RGC-32 is a novel regulator of the T-lymphocyte cell cycle

- An RGC-32 knockout mouse was generated.
- After stimulation, RGC-32−/− T cells exhibited a significant increase in cell cycle.
- Akt and FOXO1 phosphorylation were significantly higher in RGC-32−/− CD4+ T cells.
- IL-2 expression was significantly increased in RGC-32−/− CD4+ T cell mice.
- The effect of RGC-32 on the cell cycle is PI3K dependent.

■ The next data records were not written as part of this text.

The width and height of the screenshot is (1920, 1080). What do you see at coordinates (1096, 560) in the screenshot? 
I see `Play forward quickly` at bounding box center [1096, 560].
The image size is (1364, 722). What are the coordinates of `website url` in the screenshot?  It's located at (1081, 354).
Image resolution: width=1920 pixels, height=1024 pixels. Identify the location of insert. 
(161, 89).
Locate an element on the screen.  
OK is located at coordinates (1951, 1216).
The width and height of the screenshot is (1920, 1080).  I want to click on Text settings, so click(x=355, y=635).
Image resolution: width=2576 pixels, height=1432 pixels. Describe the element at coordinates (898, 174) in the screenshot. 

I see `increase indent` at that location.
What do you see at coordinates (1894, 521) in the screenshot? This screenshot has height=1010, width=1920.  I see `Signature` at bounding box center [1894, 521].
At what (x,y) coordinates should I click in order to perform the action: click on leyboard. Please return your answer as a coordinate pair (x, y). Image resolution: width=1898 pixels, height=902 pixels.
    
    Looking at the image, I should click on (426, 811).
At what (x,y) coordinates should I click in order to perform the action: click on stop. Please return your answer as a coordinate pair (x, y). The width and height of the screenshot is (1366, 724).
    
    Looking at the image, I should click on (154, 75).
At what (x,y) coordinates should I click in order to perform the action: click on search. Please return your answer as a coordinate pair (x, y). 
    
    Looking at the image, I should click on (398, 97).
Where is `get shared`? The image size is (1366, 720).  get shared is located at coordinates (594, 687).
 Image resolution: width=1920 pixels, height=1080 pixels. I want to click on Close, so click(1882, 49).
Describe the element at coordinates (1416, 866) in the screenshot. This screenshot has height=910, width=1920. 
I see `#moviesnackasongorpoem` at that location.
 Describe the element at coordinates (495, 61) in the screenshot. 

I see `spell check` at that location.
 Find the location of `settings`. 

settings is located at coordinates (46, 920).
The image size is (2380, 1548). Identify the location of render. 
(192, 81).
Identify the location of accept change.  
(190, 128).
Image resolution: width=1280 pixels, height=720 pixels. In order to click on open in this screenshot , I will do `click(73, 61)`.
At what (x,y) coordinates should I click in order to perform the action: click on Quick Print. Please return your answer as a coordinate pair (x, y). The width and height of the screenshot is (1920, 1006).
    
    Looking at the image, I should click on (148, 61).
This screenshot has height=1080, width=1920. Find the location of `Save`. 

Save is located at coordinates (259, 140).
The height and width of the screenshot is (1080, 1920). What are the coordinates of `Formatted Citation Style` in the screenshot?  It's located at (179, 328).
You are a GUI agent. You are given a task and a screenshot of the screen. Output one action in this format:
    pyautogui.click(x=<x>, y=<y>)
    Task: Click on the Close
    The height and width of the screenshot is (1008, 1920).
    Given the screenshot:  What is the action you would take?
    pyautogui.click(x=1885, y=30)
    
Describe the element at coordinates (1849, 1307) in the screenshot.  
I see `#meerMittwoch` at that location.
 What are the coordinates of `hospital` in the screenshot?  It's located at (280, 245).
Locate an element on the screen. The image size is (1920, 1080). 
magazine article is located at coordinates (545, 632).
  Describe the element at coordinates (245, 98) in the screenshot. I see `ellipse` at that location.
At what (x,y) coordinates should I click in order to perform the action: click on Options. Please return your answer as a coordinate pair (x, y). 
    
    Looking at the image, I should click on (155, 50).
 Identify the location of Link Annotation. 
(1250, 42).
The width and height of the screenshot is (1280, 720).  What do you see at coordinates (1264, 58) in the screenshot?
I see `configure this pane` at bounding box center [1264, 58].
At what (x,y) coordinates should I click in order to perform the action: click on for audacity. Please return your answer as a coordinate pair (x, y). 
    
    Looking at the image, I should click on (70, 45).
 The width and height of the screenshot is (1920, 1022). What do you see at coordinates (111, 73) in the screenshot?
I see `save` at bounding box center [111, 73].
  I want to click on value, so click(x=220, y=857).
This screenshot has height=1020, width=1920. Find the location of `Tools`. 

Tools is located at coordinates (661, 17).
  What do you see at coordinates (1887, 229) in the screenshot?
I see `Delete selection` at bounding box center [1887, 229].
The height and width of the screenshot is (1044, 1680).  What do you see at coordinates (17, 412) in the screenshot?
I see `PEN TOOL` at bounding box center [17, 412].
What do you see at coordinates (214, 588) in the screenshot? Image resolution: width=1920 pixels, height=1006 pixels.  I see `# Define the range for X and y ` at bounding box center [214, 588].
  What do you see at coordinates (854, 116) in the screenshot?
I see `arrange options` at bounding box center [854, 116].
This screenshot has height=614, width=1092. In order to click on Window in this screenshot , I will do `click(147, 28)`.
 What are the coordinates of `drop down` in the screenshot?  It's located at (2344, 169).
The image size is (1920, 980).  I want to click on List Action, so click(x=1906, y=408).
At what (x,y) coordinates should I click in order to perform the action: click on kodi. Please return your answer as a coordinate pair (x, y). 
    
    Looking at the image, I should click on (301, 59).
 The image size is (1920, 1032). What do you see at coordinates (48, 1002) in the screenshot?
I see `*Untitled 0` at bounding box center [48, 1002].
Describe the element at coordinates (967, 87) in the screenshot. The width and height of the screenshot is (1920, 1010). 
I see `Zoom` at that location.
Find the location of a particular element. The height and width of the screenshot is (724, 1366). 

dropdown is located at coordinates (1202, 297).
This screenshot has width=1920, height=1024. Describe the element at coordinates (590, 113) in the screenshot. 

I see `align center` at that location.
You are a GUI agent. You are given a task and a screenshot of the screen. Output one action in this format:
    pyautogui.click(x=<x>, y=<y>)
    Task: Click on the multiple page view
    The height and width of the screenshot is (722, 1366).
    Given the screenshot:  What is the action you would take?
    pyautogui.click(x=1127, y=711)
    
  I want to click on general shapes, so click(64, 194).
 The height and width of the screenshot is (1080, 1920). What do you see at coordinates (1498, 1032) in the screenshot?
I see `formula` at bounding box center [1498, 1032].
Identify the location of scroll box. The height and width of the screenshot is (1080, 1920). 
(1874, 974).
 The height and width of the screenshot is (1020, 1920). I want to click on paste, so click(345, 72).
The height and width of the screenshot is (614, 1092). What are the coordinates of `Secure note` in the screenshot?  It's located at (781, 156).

We have previously shown that RGC-32 is involved in cell cycle regulation in vitro. To define the in vivo role of RGC-32, we generated RGC-32 knockout mice. These mice developed normally and did not spontaneously develop overt tumors. To assess the effect of RGC-32 deficiency on cell cycle activation in T cells, we determined the proliferative rates of CD4+ and CD8+ T cells from the spleens of RGC-32−/− mice, as compared to wild-type (WT, RGC-32+/+) control mice. After stimulation with anti-CD3/anti-CD28, CD4+ T cells from RGC-32−/− mice displayed a significant increase in [3H]-thymidine incorporation when compared to WT mice. In addition, both CD4+ and CD8+ T cells from RGC-32−/− mice displayed a significant increase in the proportion of proliferating Ki67+ cells, indicating that in T cells, RGC-32 has an inhibitory effect on cell cycle activation induced by T-cell receptor/CD28 engagement. Furthermore, Akt and FOXO1 phosphorylation induced in stimulated CD4+ T-cells from RGC-32−/− mice were significantly higher, indicating that RGC-32 inhibits cell cycle activation by suppressing FOXO1 activation. We also found that IL-2 mRNA and protein expression were significantly increased in RGC-32−/− CD4+ T cells when compared to RGC-32+/+ CD4+ T cells. In addition, the effect of RGC-32 on the cell cycle and IL-2 expression was inhibited by pretreatment of the samples with LY294002, indicating a role for phosphatidylinositol 3-kinase (PI3K). Thus, RGC-32 is involved in controlling the cell cycle of T cells in vivo, and this effect is mediated by IL-2 in a PI3K-dependent fashion.